TASKS TO CARRY OUT:
1: Decide whether each statement agrees with the article on cloud service continuity below, answering yes or no and quoting the exact words from the article that decide it. (a) Conway says many companies do not look very aggressively at their supply chain. (b) Cullen is director of enterprise accounts for Microsoft. (c) Cullen says a provider must be in the 99.9% uptime range to be viable.
2: Write the next part of the article on cloud service continuity below, picking up right after its final sentence.

SOURCE EXCERPT:

+++++

Renaissance specialises in the business of continuity planning, insulating companies from the worst effects of threats that might disturb their ability to do business.

Supply chain
"That means anything from the loss of traditional internal IT services to the loss of a core supplier of raw materials. It’s about looking at the supply chain, and if a cloud service powers a core part of what you do, then you really need to take a long hard think about what becoming reliant on that service means," said Michael Conway.

"Our experience is that many companies in that situation don’t actually look very aggressively at their supply chain and that’s something that they really need to do. They need to have a resilient infrastructure in place and they need to have some serious SLAs in place that actually mean something."

According to Conway, companies need to make sure that the services and suppliers they work with are truly up to speed on what to do if there is a major service interruption.

This is a serious issue, according to Microsoft’s Martin Cullen, who suggests that the first question a company thinking of adopting a cloud-delivered service should ask itself is "will moving to the cloud improve or reduce the potential uptime of its services?"

Potential uptime
"To be honest, this hasn’t been a significant issue for us. If you look at our infrastructure, customers are getting enterprise-class architecture used to provide the service to them. How does that stand up against your existing environment? For most people, that’s a major improvement of the service level," he said.

His effective point is that when it comes to the major players in the cloud business, the Microsofts, Amazons, Googles and so on, the sheer scale they can offer means that they can provide a more reliable service than all but the largest multinationals could build from scratch for themselves. When problems occur, the resources they can bring to bear in repairing the problem are enormous. In short, for most normal-sized companies, associating with brands like this will improve potential uptime, not diminish it.

"We offer a service that’s based on a data centre that’s built to the highest specifications, to the highest worldwide standards. There’s a huge amount of confidence in that for the customer. We can’t afford to have our brand tarnished by poor service levels, so not having outages happen is extremely important to us," said Cullen, who is director of small and mid-sized business and partners for Microsoft.

Despite this, it remains a fact that even the biggest global players in this area have fallen down, and when that happens companies left clutching SLAs need to know they’re worth something. With this in mind, Cullen argues that not all SLAs are the same, and that companies should scrutinise the deals they’re signed up to.

SLA promises
"I’ve had customers tell me they have existing SLAs that guarantee them a 75% uptime and the provider in question is beating that uptime comprehensively. That sounds good, but a 75% uptime equates to a potential downtime of 1.25 days a week. They’re beating their targets because their targets are so atrocious. What business would be happy with that?" said Cullen. "You have to be in the 99.9% uptime range to be viable. That’s the range we’re in and that we’re committed to delivering."

+++++

SOURCE MATERIAL:
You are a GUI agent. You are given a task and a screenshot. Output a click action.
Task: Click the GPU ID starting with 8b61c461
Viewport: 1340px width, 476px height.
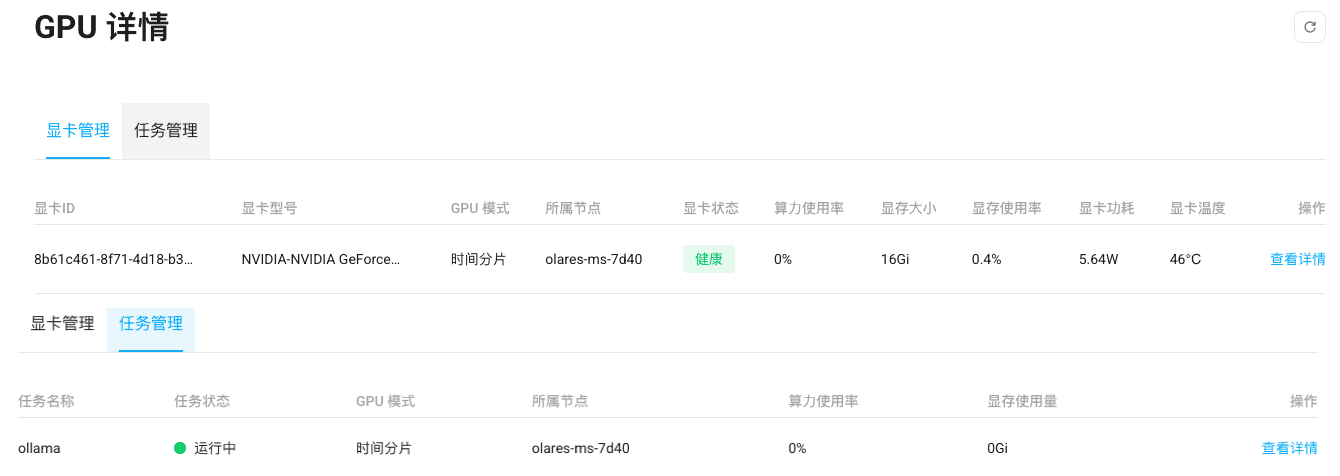pos(113,259)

+++++

ANSWERS GIVEN:
1:
(a) Yes: "many companies in that situation don’t actually look very aggressively at their supply chain"
(b) No: "director of small and mid-sized business and partners for Microsoft"
(c) Yes: "You have to be in the 99.9% uptime range to be viable."

2:
Downtime is typically measured using the so-called nine scale-‘one nine’ equals 90% up time, or conversely 36.5 days a year downtime. Two nines (99%) equals 3.65 days offline a year, three nines (99.9%) equals 8.76 hours, four nines (99.99%) equals 52.56 minutes and five nines (99.999%) equals 5.26 minutes of downtime per calendar year.

"If you go to the mass cloud providers, the Amazons, the Googles, the Microsofts, what you tend to find is that they offer service levels that wouldn’t be acceptable for core services that are crucial to the business," said Quinn of Arkphire.

"You won’t get five nines availability, you’ll get the three nines availability and for some applications that’s okay. It’s much more cost effective than doing it yourself and the risk is acceptable. But it’s important to find the right service level agreements that are commiserate with the importance of the service being farmed out."

"For revenue generating applications, you need to be absolutely guaranteed that it’s available all the time. Any company thinking of going to the cloud needs to be confident that they can get at least as good a service level as they could if they kept it in house and managed it themselves. The service provider has to be able to provide the expertise, resilience of environment and of communications infrastructure that’s necessary and for the mission-critical and revenue generating applications, the service level necessary is much more higher than for some of the peripheral applications."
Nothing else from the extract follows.